RECORDS FOR THE TASK =

· · · · ·

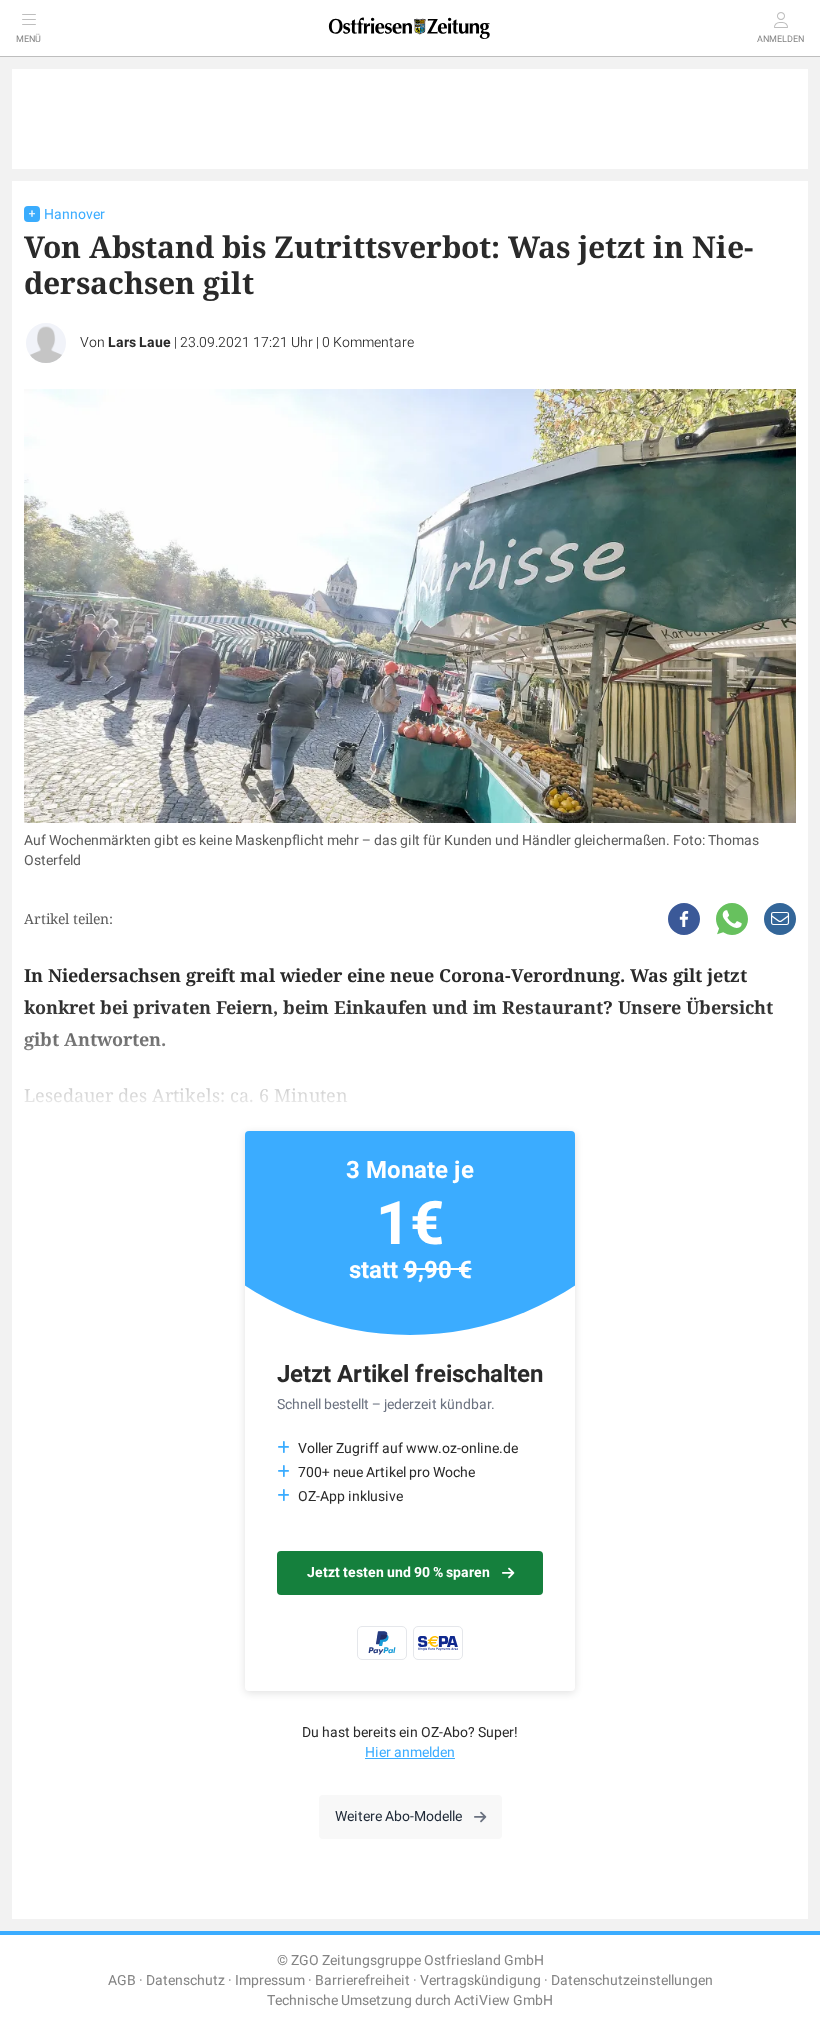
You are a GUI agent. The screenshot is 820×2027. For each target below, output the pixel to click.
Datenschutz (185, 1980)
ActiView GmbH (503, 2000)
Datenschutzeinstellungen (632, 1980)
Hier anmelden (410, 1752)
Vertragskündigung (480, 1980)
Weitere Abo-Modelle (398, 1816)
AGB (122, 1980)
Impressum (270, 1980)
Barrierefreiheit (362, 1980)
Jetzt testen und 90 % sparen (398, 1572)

· · · · ·

WORK REQUIRED = A precise repetition of every entry, free of pictures, is the expected answer.

TASK RESPONSE =
You are a GUI agent. The screenshot is 820×2027. For each target below, output the pixel to click.
Datenschutz (185, 1980)
ActiView GmbH (503, 2000)
Datenschutzeinstellungen (632, 1980)
Hier anmelden (410, 1752)
Vertragskündigung (480, 1980)
Weitere Abo-Modelle (398, 1816)
AGB (122, 1980)
Impressum (270, 1980)
Barrierefreiheit (362, 1980)
Jetzt testen und 90 % sparen (398, 1572)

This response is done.